I am going to work with the idea that all the cookies are somehow different from each other and all the chips are as well
There are 4 places to put the first chip
4 for the second
4 for the third and 4 for the forth.
That is 4^4 = 256 possible combinations.
Now how many of those have one cookie with three and one cookie with one and 2 cookies with none?
There are 4 ways to chose 3 chips frm the four, ill melt those together so they cannot seperate.
Now there are 4 posible cookies to put that melted mess into.
Now there are 3 possible cookies left for the other one.
So that is 4*4*3 = 48 possibilies
How many ways can all 4 chips can go into one cookie. That is easy .. 4 ways.
So there are 48+4 = 52 ways out of 256 ways that 3 or more chips are in any one cookie.
So There must be 256-52 = 204 ways to distribute the chips so that there is NOT more than 2 chips in any one cookie.
ie 204/256 = 51/64
This answer is the same as your given one so I guess it is right.
NOTE: I had had not been trying to reproduce the given answer I most likely would have come up with some other solution.
To quote myself:
With probabillity it is easy to see why the correct answer is correct but often (it seems ) impossible to see why the wrong answer is wrong!
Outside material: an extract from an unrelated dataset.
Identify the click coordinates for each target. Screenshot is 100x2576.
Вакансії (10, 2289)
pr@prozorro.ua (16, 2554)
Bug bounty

That is why it is so frustrating!
I think that the reason 35 is wrong is that your method assumes that the 4 stars all all distinct and also assumes that the bars are not.
In this question neither are distinguishable
You can work it out like i have by assume all are distinct or you can probably do it some other way where neither are distinct but you can not go half way like you have done.